Her tone was light, but he could tell she used it to hide deep wounds. He would have told her she did not need to talk about this, but he sensed that she needed to.

“My brother thought he was so clever wedding the queen in secret, knowing full well the King’s Council would never approve the marriage,” she said. “When the council responded by removing the regency and the royal children from the queen, she fled to England, but Archie stayed and weathered the storm. After a year, he reconciled with Albany, the new regent, and was appointed to the King’s Council with the other powerful magnates.”

News traveled slowly to the Highlands, and Rory had not heard of her brother’s first fall from power until he had regained his position.

“Regent Albany thought all was well and returned to his home in France,” she said. “Of course, it all started again.”

With the king still a young child, that was bound to happen. Unprincipled men would try to use the boy king’s power for themselves, just as Hector took control of the clan before Brian came of age.

“Archie challenged James Hamilton, the Earl of Arran, for control of the king and council. It was a low blow when the queen sided with the Hamiltons, but I suppose she was equally infuriated when her brother Henry VIII supported Archie.”

“Why did she turn against your brother?” Rory asked. “He is her husband.”

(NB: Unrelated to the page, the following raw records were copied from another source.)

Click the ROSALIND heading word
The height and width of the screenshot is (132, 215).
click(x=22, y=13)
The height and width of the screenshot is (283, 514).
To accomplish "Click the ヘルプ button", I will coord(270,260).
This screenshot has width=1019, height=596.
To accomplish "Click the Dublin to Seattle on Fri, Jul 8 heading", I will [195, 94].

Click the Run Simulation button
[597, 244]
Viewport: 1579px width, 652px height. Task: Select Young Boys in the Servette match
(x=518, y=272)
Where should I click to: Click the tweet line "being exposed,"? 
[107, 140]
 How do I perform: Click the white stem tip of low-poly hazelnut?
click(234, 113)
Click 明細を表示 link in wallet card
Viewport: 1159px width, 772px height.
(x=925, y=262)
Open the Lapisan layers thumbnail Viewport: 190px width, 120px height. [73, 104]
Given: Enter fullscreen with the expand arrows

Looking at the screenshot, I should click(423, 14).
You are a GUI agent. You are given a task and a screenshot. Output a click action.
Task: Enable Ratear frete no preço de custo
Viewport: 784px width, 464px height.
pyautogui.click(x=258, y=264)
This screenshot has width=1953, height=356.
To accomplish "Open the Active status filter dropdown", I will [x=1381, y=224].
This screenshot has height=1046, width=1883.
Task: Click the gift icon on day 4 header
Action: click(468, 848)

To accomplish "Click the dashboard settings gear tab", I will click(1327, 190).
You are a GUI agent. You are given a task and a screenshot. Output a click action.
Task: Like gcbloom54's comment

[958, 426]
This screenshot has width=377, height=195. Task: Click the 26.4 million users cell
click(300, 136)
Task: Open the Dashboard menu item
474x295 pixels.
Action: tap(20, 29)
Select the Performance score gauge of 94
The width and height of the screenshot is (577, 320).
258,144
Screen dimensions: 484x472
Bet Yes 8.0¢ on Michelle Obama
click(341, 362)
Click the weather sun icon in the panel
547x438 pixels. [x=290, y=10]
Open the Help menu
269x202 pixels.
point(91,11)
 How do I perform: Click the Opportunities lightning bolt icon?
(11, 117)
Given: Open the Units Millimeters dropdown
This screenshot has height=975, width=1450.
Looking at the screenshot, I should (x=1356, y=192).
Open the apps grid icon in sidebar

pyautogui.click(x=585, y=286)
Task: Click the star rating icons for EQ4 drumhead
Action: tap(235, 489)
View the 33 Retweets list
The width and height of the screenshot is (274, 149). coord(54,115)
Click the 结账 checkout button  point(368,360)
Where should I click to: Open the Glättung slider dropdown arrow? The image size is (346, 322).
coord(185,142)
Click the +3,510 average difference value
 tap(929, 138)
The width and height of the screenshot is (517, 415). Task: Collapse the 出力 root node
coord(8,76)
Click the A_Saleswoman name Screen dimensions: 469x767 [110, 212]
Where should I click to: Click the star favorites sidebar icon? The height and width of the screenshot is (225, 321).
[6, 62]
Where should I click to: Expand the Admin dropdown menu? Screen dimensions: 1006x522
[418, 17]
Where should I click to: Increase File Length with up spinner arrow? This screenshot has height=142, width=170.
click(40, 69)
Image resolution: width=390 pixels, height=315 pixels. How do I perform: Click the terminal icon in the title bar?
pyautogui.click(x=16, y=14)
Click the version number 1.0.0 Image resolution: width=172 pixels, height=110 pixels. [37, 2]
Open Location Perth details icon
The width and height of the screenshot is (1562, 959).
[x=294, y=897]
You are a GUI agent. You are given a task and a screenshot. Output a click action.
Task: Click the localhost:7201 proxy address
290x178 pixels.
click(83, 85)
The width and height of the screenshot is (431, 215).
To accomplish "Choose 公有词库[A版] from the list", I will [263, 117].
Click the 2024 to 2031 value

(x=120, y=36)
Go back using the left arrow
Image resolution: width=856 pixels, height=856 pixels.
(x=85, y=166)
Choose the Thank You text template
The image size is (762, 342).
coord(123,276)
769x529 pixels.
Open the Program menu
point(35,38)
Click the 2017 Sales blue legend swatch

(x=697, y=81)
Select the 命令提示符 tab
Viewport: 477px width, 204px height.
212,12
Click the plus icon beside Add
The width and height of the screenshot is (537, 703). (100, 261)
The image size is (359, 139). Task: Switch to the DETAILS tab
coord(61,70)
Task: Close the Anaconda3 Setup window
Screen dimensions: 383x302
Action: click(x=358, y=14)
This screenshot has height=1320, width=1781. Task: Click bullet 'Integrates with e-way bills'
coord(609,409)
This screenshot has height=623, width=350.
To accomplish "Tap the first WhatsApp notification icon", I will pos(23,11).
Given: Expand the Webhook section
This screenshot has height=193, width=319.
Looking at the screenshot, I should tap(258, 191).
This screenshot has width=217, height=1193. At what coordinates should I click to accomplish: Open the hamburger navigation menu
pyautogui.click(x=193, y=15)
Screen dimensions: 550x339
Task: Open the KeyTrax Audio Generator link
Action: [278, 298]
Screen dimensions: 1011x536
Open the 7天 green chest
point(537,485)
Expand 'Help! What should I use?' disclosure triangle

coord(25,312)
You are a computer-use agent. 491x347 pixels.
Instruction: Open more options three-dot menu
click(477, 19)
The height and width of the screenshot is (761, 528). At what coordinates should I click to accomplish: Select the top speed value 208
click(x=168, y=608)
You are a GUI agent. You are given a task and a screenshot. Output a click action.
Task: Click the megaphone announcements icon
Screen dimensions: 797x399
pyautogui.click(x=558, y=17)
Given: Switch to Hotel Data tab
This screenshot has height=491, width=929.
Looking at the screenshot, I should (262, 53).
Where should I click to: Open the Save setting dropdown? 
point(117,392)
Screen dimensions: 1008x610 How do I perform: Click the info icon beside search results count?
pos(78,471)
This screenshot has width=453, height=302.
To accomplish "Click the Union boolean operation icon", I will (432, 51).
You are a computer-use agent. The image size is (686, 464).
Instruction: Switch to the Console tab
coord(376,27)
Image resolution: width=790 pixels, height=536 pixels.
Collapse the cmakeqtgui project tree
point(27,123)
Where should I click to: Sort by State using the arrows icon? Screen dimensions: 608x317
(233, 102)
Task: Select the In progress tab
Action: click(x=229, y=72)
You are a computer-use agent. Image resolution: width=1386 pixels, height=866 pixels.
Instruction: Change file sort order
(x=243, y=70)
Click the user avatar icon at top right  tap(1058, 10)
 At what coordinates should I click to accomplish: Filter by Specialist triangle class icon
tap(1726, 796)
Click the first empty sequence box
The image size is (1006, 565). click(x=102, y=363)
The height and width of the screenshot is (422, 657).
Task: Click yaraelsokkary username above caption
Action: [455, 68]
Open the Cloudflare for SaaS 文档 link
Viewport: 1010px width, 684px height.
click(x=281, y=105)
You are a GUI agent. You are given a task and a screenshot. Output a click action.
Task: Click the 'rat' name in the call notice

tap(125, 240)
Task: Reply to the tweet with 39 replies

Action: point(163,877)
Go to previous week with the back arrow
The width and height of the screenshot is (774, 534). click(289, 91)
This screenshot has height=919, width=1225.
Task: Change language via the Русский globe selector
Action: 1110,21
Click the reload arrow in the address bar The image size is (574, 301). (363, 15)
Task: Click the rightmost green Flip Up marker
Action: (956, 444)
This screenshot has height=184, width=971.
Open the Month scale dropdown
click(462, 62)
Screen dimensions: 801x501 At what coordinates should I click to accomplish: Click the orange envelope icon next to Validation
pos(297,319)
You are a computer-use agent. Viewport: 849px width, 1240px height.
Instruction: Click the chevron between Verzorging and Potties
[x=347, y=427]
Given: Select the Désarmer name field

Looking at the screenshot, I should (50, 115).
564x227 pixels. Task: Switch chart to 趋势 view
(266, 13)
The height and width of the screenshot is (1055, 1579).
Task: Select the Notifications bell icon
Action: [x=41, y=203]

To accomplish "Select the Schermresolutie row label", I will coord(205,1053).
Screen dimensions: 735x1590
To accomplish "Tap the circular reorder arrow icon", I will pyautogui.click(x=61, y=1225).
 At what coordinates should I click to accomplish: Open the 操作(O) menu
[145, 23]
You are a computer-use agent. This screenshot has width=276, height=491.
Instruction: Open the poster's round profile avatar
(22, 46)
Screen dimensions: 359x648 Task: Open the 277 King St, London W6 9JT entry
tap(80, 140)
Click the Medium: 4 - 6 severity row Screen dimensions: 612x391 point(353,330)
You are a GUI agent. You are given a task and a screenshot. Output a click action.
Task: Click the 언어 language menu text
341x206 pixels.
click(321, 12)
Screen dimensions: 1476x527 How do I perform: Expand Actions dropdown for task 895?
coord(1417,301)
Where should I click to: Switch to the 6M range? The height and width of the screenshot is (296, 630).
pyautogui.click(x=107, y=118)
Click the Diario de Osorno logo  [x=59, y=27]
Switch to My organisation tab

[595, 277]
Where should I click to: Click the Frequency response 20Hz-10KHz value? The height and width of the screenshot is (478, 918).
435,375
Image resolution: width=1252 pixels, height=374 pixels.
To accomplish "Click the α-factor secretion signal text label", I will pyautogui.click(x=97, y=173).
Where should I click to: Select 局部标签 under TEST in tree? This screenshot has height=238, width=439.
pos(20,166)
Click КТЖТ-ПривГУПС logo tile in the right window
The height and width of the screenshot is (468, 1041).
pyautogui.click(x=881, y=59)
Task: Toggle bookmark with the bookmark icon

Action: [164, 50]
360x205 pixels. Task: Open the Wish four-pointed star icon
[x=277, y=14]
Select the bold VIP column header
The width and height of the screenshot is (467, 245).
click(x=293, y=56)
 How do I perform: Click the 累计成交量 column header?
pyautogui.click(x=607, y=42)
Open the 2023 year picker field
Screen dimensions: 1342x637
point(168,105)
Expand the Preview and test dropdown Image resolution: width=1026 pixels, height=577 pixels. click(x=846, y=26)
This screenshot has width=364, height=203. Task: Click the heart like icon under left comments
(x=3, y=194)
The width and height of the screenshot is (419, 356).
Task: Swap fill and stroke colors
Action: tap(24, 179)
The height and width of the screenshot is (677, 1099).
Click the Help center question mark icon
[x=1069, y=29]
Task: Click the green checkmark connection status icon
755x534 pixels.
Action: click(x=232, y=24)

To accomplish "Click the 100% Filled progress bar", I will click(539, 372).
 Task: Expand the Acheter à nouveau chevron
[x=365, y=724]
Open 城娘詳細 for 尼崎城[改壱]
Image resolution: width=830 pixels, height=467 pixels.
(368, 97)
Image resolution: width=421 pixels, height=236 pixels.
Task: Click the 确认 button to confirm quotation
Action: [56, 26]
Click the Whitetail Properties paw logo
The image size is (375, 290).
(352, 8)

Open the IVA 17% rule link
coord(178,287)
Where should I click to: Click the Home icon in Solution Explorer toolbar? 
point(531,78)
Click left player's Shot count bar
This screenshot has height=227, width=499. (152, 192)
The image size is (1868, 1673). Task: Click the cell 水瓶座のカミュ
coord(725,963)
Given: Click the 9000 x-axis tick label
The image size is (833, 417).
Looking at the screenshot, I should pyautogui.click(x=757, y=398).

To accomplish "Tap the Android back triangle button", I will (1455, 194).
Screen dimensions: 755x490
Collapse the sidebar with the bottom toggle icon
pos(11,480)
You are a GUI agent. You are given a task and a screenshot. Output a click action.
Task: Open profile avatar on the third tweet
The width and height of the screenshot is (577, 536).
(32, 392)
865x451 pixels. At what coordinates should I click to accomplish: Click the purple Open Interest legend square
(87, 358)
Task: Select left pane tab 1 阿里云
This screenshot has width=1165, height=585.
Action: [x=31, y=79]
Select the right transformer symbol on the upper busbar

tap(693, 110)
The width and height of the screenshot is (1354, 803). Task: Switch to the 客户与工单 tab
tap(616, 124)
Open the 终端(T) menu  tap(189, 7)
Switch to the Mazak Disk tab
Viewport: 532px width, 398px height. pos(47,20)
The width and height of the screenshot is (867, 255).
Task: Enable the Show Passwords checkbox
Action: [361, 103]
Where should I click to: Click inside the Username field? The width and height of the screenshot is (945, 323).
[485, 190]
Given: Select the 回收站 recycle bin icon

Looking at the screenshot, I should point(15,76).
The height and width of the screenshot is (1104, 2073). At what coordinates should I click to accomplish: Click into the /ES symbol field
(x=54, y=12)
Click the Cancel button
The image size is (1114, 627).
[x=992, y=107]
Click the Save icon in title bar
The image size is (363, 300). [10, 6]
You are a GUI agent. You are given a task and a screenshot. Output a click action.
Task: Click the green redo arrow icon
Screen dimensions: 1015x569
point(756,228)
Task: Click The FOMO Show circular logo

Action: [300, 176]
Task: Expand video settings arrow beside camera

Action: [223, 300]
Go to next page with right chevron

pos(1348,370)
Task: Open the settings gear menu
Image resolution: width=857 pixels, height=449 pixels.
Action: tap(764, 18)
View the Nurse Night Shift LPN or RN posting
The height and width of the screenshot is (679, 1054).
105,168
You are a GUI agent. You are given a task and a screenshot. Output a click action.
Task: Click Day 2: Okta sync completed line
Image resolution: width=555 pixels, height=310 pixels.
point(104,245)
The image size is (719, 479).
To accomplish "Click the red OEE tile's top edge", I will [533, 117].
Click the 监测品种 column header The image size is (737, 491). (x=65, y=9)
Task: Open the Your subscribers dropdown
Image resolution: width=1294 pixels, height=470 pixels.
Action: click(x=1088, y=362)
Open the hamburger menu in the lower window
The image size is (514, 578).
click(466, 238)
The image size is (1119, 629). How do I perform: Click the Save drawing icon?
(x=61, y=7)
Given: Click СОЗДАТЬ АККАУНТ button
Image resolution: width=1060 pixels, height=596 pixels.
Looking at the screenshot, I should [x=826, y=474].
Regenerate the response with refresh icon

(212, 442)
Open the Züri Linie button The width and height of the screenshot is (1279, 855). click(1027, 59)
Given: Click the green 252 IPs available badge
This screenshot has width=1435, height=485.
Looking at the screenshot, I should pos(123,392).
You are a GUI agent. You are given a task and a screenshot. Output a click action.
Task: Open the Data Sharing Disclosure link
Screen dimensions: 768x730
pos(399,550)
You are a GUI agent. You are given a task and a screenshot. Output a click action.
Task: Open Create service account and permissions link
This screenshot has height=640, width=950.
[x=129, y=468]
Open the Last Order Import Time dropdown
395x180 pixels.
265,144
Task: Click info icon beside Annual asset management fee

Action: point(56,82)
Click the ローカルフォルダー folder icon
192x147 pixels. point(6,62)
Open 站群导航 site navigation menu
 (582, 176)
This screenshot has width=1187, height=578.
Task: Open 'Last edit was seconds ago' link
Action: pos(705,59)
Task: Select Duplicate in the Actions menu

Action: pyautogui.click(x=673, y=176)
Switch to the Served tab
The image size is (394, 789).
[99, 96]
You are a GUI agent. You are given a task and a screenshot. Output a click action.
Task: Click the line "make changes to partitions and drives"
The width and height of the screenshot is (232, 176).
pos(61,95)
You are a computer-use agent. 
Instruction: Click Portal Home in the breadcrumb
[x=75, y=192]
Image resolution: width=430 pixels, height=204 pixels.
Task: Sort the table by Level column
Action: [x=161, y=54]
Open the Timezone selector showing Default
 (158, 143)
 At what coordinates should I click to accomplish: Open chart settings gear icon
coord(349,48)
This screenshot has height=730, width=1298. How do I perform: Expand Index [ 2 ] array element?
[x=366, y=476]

“When the queen returned to Scotland hoping to regain the regency, she learned that Archie had been living with his lover in one of her castles—and even worse, he was collecting her rents for his own use.” Sybil sighed and shook her head. “Now she hates my brother with as much passion as she once loved him. That should have made him cautious. God knows, I tried to tell him.”

“What did he do to be charged with treason?” Rory had not stayed in Stirling long enough to learn the details. As soon as he heard that the Douglas men had fled Scotland and the queen’s men were on their way to bring Sybil to the palace for questioning, he rode hard to reach her first.

“His dispute with the Hamiltons escalated until it broke out into a bloody battle on the streets of Edinburgh,” she said. “The other noble families, the city merchants, and the council tolerated the usual secret deals and maneuverings of court fights, but this was too much. There were hundreds of men fighting in the streets of Edinburgh, for God’s sake.”

“What happened then?”

“The council sent an urgent message to Albany, begging him to return before the country descended into chaos.”

“Where was the queen in all of this?” Rory asked.

“She was astute, for once, and added her voice to the call for Albany’s return,” Sybil said. “She was at the dock to welcome him when his ship arrived. The next we knew, she and Albany were allies, and all the blame for the street battle was laid on the Douglases.”

Though Rory was a chieftain’s son, he was never more aware that his bride had grown up in higher circles.

“And that’s how I came to be in this fix,” she said, giving him a genuine smile this time.

“By this fix, ye mean riding off with me?” he said.

“Aye,” she said with an even wider smile.

He should have left it at that, but there was something—or rather someone—that still nagged at him.